The short answer
For a serious small business website in 2026, expect to pay between $1,500 and $8,000 up front plus $30–$200/month for hosting, security, and maintenance. If you're also paying for SEO, add $500–$2,000/month depending on how competitive your market is.
Anything below that range is usually a template you'll outgrow in a year. Anything above is either an enterprise build or someone padding the invoice.
What actually drives the cost
Three things move the price more than anything else:
- Number of pages and unique sections. A 5-page service site is dramatically cheaper than a 25-page site with a blog, location pages, and a booking flow.
- Custom design vs. template. A real, conversion-focused custom design takes 30–80 hours of work. A template skin takes 4–8.
- Content readiness. If you have copy, photos, and brand assets ready, you save thousands. If your designer has to write copy and source photos, expect $1,500–$4,000 more.
The four tiers (with honest numbers)
Tier 1 — DIY builders ($0–$500/year)
Wix, Squarespace, Shopify, WordPress + a theme. Great for validating an idea or a side hustle. Expect 20–60 hours of your own time, and a site that looks generic by year two.
Best for: brand-new businesses with no budget and a high tolerance for tinkering.
Tier 2 — Freelancers ($800–$3,500)
A solo designer/developer using a template plus light customization. Quality varies wildly. The good ones deliver something better than DIY in half the time. The bad ones disappear after launch.
Watch out for: no contract, no revision rounds defined, no post-launch support.
Tier 3 — Boutique agencies ($3,500–$10,000)
A small team that handles strategy, copy, design, build, and launch. You get a real discovery process, conversion-focused pages, and someone to call when something breaks. This is where most service businesses get the best ROI.
Best for: established small businesses doing $250K–$5M/year that want the site to actually generate leads.
Tier 4 — Mid-market and enterprise ($10,000–$75,000+)
Custom CMS, multiple stakeholders, integrations with CRMs, e-commerce, accessibility audits, multilingual support. If you're not sure you need this tier, you don't.
What you should never skip (at any price)

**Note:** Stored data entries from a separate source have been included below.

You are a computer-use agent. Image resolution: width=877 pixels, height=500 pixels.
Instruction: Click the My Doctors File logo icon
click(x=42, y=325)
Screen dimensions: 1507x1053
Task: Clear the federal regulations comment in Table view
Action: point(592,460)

- Mobile-first design. 60–80% of visits will be on phones.
- A real lead form with validation and confirmation, wired to your inbox.
- Page speed under 2.5 seconds on a typical phone. Google now treats this as a ranking factor.
- Basic on-page SEO: titles, descriptions, structured data, sitemap.
- Analytics so you can actually see what's working.
If a quote doesn't include all five, ask why.
Ongoing costs nobody warns you about
- Hosting & SSL: $15–$80/month
- Domain renewal: $15–$25/year
- Plugin / framework updates: 1–3 hours/month
- Backups & monitoring: $10–$30/month
- Content updates (the most overlooked): if you don't pay someone, the site will be stale within 6 months
A "$3,500 website" that nobody updates becomes a $3,500 brochure no one finds.
The number that actually matters
Forget total cost for a second. The real question is cost per qualified lead. A $7,000 site that brings 3 new clients/month at a $2,000 average ticket pays for itself the first month and prints money for the next 36.
A $900 site that brings nothing was the most expensive thing on your books last year.
How to get an honest quote
1. Ask for fixed-price scope, not hourly. 2. Ask what conversion rate they're targeting (a real agency will have a number). 3. Ask for 3 examples in your industry and what those clients say about leads, not awards. 4. Ask what happens after launch — who answers the phone in month 4?
If the answers are vague, the project will be vague.